It should’ve been charming.  A boy called Moonface.  Corn that whispers.  A goat that chews everything.  Bone Gap, by Laura Ruby, had so much potential to be a lovable and quirky book, but it ultimately falls flat due to its poor execution.

In the gossipy small town of Bone Gap, people always seem to disappear.  So when Roza disappears,  no one thinks much of it, except for a strange boy named Finn.  He knows the truth: a man who moves like cornstalks kidnapped Roza.  It’s a peculiar plot with many working gears that don’t quite click together in the way they should’ve.  Lots of varying plotlines are introduced, but most of them are left untied, which make the ending seem sloppy and amateurish.  Many elements seem that way, including, unfortunately, the promised component of magical realism.

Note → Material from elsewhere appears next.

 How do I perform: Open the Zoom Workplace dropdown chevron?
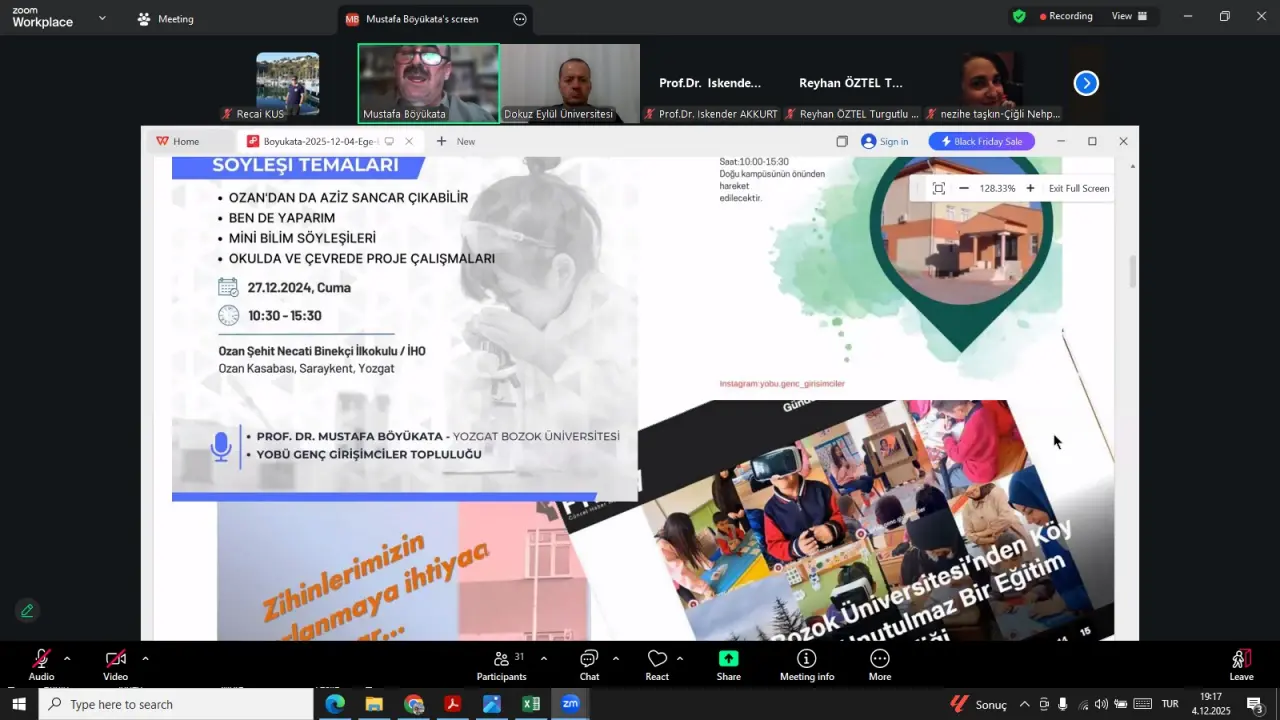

I’ve always loved magical realism.  I was expecting enchantment against the background of a fully functioning world.  Bone Gap is described as magical realism, but it isn’t.  It has some magical aspects, yes, but there is no realism to them.  To be considered magical realism, there should be an acceptance of magic in the rational world, but there is none of that.  And the magic that exists isn’t all that magical.  It isn’t described with the same richness and care that Ruby uses to describe the town of Bone Gap.

Bone Gap, despite its best efforts, is not the wholly unique and genre-crossing novel Ruby aspired to write.  Instead, it feels wishy-washy and unsure of itself, and ultimately purposeless.  It isn’t quite a romance, and it isn’t quite a fantasy.  It was is sort of desultory combination of all three.  As a result, none of the themes are well-developed or layered.

The villain isn’t frightening at all.  He’s a kidnapper, a psycho, and a complete creep.  I should’ve hated him with every last fiber of my being.  Instead of the repulsion I was meant to feel toward him, I was left with a general sense of apathy.   He’s designed as a somewhat passive character, and his role should’ve been more integral than it is.  He feels more like a background character, which made the final showdown with him extremely anticlimactic.

Other than the villain, Bone Gap offers some intriguing characters.  They’re perhaps the most magical part of the story.  There’s Charlie Valentine, the gossipy old man whose name really isn’t Charlie Valentine.  Then there’s Finn, who is equal parts frustrating, clueless and awkward.  Ruby knows how to craft characters who feel larger than life, but the characters aren’t quite enough to save Bone Gap from itself.

While not a bad effort, Bone Gap certainly isn’t good either.  It hovers somewhere between forgettable and average.